Working Out

Dangling By My Fingernails Over the Giant Hole of Bad Habits

 I did it. I finally got my ever growing butt out of bed and into the gym this morning. Have you noticed the lack of workout posts here lately? There’s a good reason for that…I haven’t been working out like I should. Infact I’ve been slipping further and further into the hole that holds all my favorite cheats and bad habits.  Why is it so hard for me to eat the way I should and so easy to eat everything bad?  Yesterday it came to head when I chose to have ruffled potato chips and French onion dip instead of an apple for my afternoon snack. I looked at myself and knew I had to make a change and stop this before it got more out of hand.

So I got up at 5:20 am which was easy b/c I had been awake since 3:30 anticipating going to the gym.  I was the third person there and the instructor said, “Kris where have you been?” I told him I had been slack and finding it impossible to leave my bed so early. He laughed and asked what night class I had started going to. Um, night class? They have those? I told him none and that today was going to hurt. He laughed and said “yep it sure is” and you know what? He was right.

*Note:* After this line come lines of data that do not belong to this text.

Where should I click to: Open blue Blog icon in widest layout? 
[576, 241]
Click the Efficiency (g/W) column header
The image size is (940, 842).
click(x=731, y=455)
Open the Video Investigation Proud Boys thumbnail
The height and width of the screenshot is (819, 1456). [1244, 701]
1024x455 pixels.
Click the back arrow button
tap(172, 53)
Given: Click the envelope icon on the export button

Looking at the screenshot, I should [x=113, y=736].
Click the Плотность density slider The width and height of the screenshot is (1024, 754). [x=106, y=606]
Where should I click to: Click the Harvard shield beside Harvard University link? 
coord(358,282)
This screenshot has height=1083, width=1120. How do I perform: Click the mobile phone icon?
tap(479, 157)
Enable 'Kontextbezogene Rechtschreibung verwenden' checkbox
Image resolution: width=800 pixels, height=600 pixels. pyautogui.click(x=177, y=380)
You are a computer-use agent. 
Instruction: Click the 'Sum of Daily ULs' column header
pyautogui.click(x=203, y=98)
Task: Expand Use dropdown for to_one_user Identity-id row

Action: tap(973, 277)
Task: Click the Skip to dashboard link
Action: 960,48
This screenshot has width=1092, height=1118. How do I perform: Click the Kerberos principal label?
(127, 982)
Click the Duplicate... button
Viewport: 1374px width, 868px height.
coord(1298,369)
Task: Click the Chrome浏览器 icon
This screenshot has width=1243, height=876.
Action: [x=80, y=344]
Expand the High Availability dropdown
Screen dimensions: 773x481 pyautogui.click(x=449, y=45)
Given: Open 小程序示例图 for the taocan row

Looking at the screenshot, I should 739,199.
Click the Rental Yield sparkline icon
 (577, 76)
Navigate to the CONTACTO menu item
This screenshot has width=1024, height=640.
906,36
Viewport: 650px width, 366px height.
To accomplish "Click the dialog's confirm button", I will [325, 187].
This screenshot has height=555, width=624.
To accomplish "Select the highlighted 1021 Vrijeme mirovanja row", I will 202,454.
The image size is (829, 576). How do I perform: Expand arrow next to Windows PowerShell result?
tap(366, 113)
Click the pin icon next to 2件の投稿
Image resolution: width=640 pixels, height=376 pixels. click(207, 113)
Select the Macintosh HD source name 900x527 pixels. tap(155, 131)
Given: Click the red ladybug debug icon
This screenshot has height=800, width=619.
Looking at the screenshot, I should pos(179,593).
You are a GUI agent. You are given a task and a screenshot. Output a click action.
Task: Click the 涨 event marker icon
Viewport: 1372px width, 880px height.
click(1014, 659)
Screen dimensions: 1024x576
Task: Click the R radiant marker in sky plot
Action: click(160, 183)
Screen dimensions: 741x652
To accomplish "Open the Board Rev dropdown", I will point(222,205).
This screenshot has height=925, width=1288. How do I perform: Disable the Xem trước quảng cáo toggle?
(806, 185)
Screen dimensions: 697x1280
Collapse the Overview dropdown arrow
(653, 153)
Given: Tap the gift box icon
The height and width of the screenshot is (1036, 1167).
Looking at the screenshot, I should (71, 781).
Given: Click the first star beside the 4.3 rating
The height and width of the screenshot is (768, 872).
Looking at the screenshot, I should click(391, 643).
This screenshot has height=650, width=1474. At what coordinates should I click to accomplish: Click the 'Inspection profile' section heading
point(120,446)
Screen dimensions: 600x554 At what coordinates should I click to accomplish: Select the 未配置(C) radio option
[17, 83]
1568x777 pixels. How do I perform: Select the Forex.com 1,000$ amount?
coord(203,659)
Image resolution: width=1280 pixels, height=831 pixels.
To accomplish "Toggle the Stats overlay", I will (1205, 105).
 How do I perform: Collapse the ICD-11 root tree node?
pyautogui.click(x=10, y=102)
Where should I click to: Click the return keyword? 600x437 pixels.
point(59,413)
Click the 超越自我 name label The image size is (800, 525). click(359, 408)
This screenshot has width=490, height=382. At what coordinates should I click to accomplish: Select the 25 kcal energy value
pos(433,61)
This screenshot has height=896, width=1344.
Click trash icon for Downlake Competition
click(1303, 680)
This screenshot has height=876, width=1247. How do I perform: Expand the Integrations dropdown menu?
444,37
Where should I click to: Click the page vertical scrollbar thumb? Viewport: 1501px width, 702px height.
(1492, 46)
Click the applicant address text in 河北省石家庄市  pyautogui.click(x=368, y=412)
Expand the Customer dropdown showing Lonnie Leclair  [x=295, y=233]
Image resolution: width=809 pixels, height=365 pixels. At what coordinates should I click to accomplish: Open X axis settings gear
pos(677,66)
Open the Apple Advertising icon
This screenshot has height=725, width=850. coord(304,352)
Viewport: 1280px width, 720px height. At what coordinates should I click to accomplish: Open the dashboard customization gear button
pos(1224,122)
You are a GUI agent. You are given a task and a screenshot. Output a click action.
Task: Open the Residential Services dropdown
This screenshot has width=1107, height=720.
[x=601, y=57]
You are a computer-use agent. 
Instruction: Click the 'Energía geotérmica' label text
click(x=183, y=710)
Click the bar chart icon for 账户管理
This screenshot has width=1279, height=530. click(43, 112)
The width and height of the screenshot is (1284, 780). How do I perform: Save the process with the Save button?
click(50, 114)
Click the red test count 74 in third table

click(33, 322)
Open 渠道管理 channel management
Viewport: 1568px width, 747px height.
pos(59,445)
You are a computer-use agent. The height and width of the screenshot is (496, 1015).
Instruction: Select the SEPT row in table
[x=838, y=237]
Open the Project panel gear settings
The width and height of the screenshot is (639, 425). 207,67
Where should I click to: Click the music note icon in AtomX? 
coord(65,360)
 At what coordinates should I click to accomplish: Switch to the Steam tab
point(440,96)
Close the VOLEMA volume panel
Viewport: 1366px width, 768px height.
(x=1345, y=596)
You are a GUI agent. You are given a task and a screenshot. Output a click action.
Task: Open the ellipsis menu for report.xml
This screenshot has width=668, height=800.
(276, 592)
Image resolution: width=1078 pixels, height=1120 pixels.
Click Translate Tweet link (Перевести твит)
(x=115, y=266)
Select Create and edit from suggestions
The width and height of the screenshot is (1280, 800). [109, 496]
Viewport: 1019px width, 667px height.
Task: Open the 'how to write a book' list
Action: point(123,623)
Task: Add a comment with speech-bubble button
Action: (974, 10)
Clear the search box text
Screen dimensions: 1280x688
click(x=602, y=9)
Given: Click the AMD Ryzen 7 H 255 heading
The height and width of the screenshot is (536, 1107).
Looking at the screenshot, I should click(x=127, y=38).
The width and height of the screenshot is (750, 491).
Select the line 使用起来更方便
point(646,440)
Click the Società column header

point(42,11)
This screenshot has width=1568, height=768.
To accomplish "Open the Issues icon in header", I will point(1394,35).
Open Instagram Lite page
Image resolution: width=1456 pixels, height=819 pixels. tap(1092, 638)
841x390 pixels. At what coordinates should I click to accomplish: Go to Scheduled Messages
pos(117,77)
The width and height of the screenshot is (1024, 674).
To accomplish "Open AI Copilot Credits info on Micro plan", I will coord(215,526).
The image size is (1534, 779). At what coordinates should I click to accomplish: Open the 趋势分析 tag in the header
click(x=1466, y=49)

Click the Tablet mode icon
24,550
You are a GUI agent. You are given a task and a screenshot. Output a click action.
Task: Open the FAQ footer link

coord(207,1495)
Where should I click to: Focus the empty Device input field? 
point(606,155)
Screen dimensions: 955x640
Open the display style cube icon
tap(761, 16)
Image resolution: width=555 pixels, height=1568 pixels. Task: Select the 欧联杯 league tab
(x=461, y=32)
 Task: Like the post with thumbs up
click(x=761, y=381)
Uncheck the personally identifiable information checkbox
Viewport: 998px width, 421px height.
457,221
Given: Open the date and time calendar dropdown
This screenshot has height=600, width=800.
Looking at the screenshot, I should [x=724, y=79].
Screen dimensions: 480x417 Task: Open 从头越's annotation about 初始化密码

We did burn out after burnout. He was ruthless on my abs. Every 2 minutes I would look up and he would be standing over me going, “not that way, you’re doing it wrong/to easy.” and then he would correct me.  Lord I couldn’t wait for that class to be over. Since it ends alittle after 7am alot of people leave a touch early to get ready for work. I thought about it – hard, but I knew if I left I would only be cheating myself and Kevin would probably call me out on it so I stayed.  I’m so glad I did b/c even though today was incredibly hard and pointed out how far I had fallen down that black hole I knew Monday would be easier.

So if you ever fall off the bandwagon like I did there’s always time to jump back on.  We’ll pull eachother along and just keep going.  I’m refocused and more determined than ever to get back into shape and live a healthy life.